We can call this drive to focus on the spotlight: “Marginal Thinking”.
Key Takeaways
What is popular is rarely useful, and you can’t always be lucky. When we focus our attention on the next thing, we may be playing someone else’s game.
Most of the content is meant to drive a narrative or clicks - and inflammatory content tends to sell.
Companies surrounded by hype may not be a great investment, but it’s easier to be around like-minded people and defer to authority.
Having a method, fixes a small part of this. Which is why I propose using a map to avoid companies that are under the media spotlight.

In the previous part1, I discussed what it means to stray from the herd: Understanding core concepts well enough to be able to discriminate quality from pretence - “labelism”.
The Media is Everywhere
Eric Weinstein talked about the asymmetry of power between companies (media) and the individual.
In short, imagine that there is a big machine pointed at the individual. This machine tracks, and shares information with other machines, so there is no hiding.
This is used to profile you by comparing your psychographic characteristics to the millions of other people. Finally, it uses this information to iterate the content you are most likely to react to, and it gets good.
This is crucial, it's so good that people start adopting its served opinions that were a result of a months-long campaign. Yet, when we hear it for people, we tend to associate these opinions with authenticity.
They’re not authentic.
They are the result of an info feed that iterates until it reaches critical mass to become its own cultural moment.
Let’s explore how this affects investing.
Marginal Thinking
Marginal thinking was first described by the Austrian economists, who showed that value is relative to our current wants, as opposed to the costs of production.
This means that value follows from our wants, and taking it one step further, our wants follow from the current focus of our attention.
For investments, we can see this in something called the (ERP) equity risk premium of the marginal investor. While forecasts can be prone to error, the ERP is the truly subjective (not for us) part of investing. Most of the time it matters very little, unless it touches extremes - which are moments of panic or mania of market participants.
We won't go into the mechanics of ERP here, but you can find a short description in a previous piece2.
When the media cycle takes on a topic, our attention moves to that story, regardless of a stock's potential. We find ourselves in an amplified state of “fear of missing out” or “fear of losing money”, and may end up making a worse decision than we would.
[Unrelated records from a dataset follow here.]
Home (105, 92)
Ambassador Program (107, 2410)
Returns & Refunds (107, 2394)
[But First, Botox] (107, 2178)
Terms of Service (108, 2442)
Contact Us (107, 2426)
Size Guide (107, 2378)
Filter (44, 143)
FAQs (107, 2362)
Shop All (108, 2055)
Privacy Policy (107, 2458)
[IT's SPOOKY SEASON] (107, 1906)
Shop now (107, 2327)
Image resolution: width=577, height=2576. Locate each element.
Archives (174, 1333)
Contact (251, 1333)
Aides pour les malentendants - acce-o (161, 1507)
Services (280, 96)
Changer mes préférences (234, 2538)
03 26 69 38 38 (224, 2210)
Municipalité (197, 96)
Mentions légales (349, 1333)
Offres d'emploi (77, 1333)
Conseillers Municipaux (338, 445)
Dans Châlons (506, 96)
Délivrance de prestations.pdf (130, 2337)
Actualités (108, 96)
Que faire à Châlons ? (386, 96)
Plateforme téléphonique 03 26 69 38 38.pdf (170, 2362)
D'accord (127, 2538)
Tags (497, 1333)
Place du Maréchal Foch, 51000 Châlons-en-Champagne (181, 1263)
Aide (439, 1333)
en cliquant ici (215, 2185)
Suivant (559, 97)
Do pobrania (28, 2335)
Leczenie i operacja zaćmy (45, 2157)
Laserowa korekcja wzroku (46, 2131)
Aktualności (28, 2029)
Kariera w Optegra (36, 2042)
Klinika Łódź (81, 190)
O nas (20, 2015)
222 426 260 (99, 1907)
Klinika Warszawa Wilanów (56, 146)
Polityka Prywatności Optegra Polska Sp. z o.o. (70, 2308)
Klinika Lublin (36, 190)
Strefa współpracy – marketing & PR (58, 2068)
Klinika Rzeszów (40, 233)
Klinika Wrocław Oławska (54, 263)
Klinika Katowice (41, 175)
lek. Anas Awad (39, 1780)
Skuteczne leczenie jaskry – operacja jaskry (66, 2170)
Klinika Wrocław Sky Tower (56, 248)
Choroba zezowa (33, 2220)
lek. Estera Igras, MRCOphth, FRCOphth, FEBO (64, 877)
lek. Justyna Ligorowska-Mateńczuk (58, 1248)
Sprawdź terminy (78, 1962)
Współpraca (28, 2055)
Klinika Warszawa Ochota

In a nutshell, this amplification crowds the market and can make us buy higher and sell lower.
This means that it may be better to stay away from the crowd even if our predictions are right - unless we are early in the cycle.
This is why a method for discovery is important.
Approach From the Ground-Up: Use a Map
A map can help us identify where the current attention is, and help us move away from it.
So, if AI is the new rage, we may look at tourism companies; if TSLA 0.00%↑ is the highlight of the week, we may look into a peer like RACE 0.00%↑ instead.
We still expect to find a reason why a company was overlooked, but hope that it's no longer valid.
I’ve constructed my own map, and use it when I’m interested in seeking exposure to a certain industry:
You can view the full map in my spreadsheet.
Further, when we analyze our next company, we may opt to be uncomfortable, and read content only after we have valued a company ourselves. This discomfort of “getting it badly wrong”, will help us think about the driving fundamentals of a company instead of attaching numbers to a story we want to believe in.
In conclusion, we will revisit a cliché phrase,
If you read about it, it’s priced-in
We need to be bold enough to search on our own, and exploit the mistakes of authority figures.